Willkommen in unserer Familie!

1. Juli 2022

#EKBB  Wir werden in der Tschechischen Republik wohl kaum einen Ort finden, an dem die Hilfe für Flüchtlinge aus der Ukraine so intensiv und gleichzeitig so unwahrscheinlich ist wie in Horní Dubenky (Ober-Dubenken).

Willkommen in unserer Familie!
1. Juli 2022 - Willkommen in unserer Familie!

Nicht etwa deshalb, weil es in dem Dorf mit diesem märchenhaftem Namen [„Dubenky“ erinnert etwa an die in Tschechien bekannte Fee „Duběnka“, Anm. d. Ü.] keine großherzigen Menschen gäbe – im Gegenteil, es gibt viele von ihnen. Aber man findet hier keine großen Sozialdienstzentren, keine Scharen von professionellen Außendienstmitarbeitern oder auch nur ein Umfeld, wie es in Großstädten besteht.

### Aufgabenstellung
Schreiben Sie aus dem Lesetext über die Flüchtlingshilfe in Horní Dubenky den Abschnitt ab, der mit den Worten „#EKBB  Wir werden“ beginnt. Hören Sie nach den Worten „Horní Dubenky (Ober-Dubenken).“ auf.

### Bereitgestellte Daten
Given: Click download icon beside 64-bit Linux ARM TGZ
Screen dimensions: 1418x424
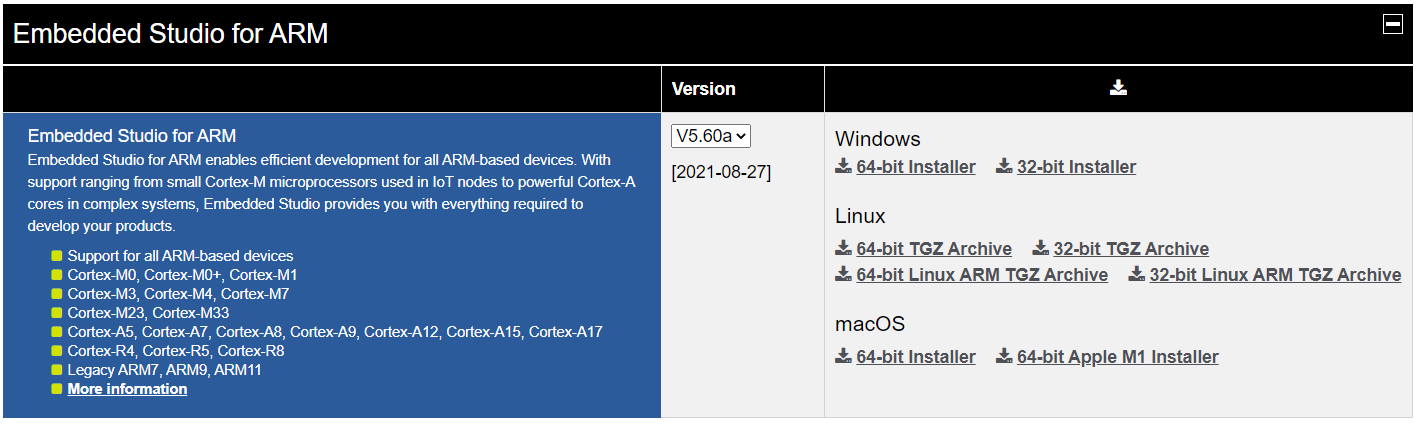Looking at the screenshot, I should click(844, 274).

* * *

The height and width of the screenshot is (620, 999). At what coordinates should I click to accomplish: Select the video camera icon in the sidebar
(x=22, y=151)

==

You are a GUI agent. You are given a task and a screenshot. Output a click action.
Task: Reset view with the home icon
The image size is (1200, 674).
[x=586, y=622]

### Lösung
#EKBB  Wir werden in der Tschechischen Republik wohl kaum einen Ort finden, an dem die Hilfe für Flüchtlinge aus der Ukraine so intensiv und gleichzeitig so unwahrscheinlich ist wie in Horní Dubenky (Ober-Dubenken).